Reversing European attitudes won’t be easy. A jury acquitted former Greenpeace supremo Lord Melchett and cohorts last September even though they admitted destroying a crop of experimental maize. A recent poll reported that 64 percent of British shoppers would prefer to buy food made from animals fed only non-GM diets. Says Paul Muys, a spokesman for the EuropaBio trade group, “Experience has taught us not to be overenthusiastic.”
Most of the known risks are small. If, say, Monsanto’s Round-up Ready gene, which makes soybean plants resistant to herbicides, manages to spread to weeds, it would be a nuisance and probably nothing more. But what if, for instance, the pollen of bioengineered corn, laden with pesticides, drifts over to milkweed, the food of the monarch butterfly? “I don’t think we’re talking about wiping out a whole species,” says John Losey, an entomologist at Cornell University whose studies show that the pollen would kill monarchs. “The risks are hard to get a handle on.”

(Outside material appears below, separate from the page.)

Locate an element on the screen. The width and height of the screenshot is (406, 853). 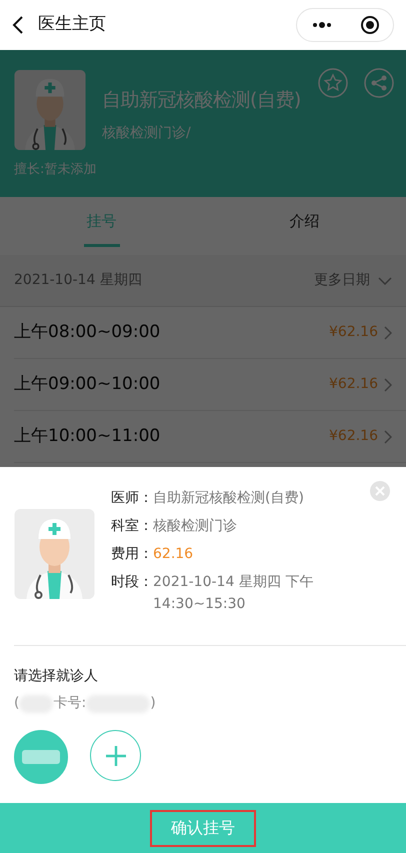
doctor-name: 自助新冠核酸检测(自费) is located at coordinates (202, 100).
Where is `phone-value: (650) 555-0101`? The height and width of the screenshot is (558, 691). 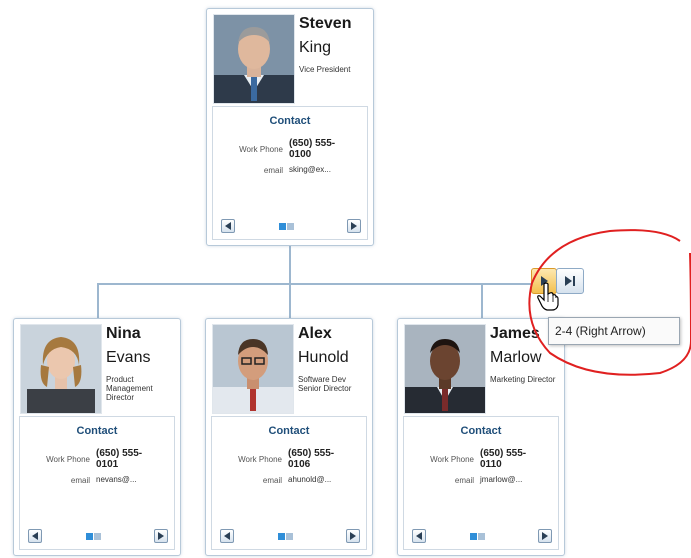
phone-value: (650) 555-0101 is located at coordinates (120, 459).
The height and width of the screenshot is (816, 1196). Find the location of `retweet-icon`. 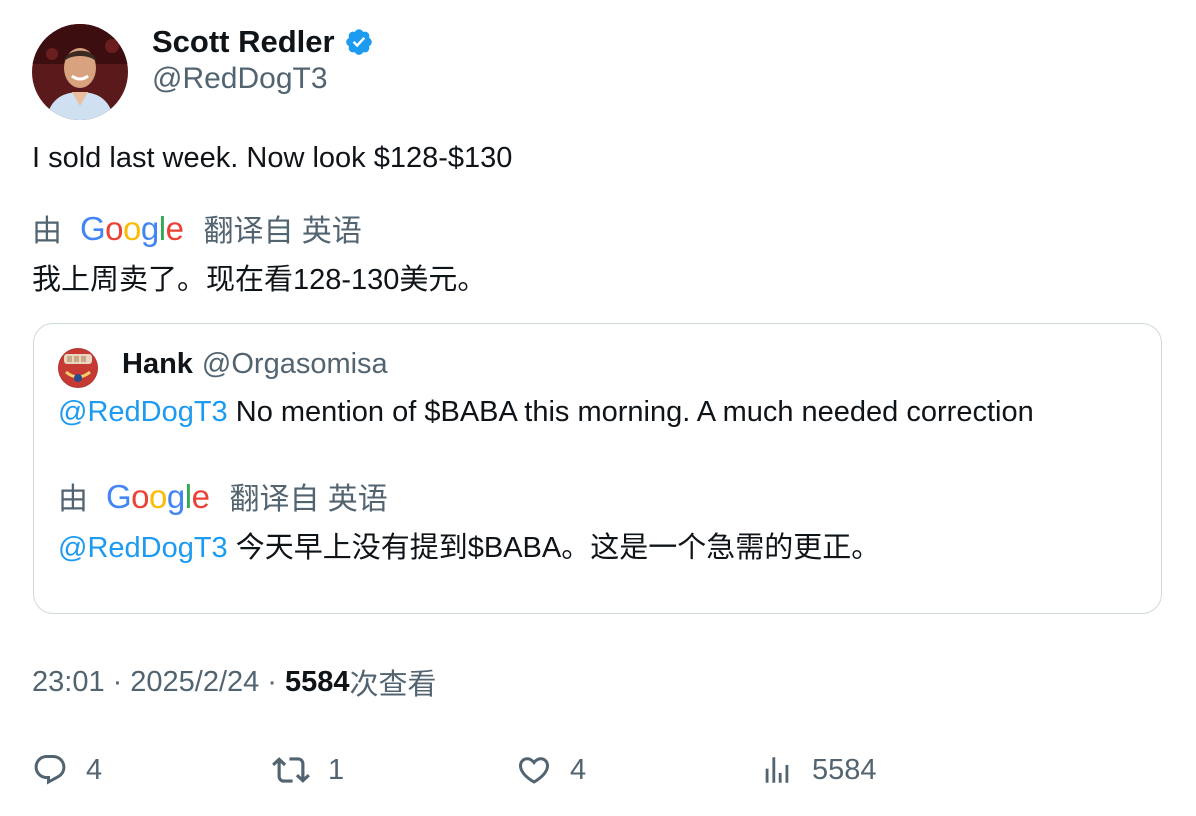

Scientists have a better grasp of the risk to people. Allergies are the biggest problem: say you put a peanut gene into wheat, causing somebody to have an allergic reaction to breakfast cereal. Strict labeling regulations, such as those the European Parliament is expected to consider in April, might require the cereal maker to list peanuts as an ingredient, even if only a peanut gene is present. And there are upsides to GM food. If a crop produces its own pesticide or herbicide, no spraying is needed. Of course, you still end up eating chemicals, but gene-induced ones are more likely to be harmless.
A strict cost-benefit analysis is probably not what sways most Europeans against GM foods. They just don’t trust the food industry. A few years ago agriculture companies introduced GM foods with none of their present humility, and virtually without debate. “The regulations have almost followed the products,” says Susan Davies, a policy analyst at Consumers’ Association in London. Europeans may eventually acquiesce to GM foods, which they probably will eventually, many people suspect their choices of what to eat will only get narrower. “People fear a lack of alternatives,” says Rebecca Goldburg, a biologist at the Environmental Defense Fund. “What happens when farmers who don’t want to plant [GM foods] can’t get non-transgenic seeds because nobody makes them anymore?” In return, Europeans at least appear to be gaining the regulatory control they wanted from the beginning.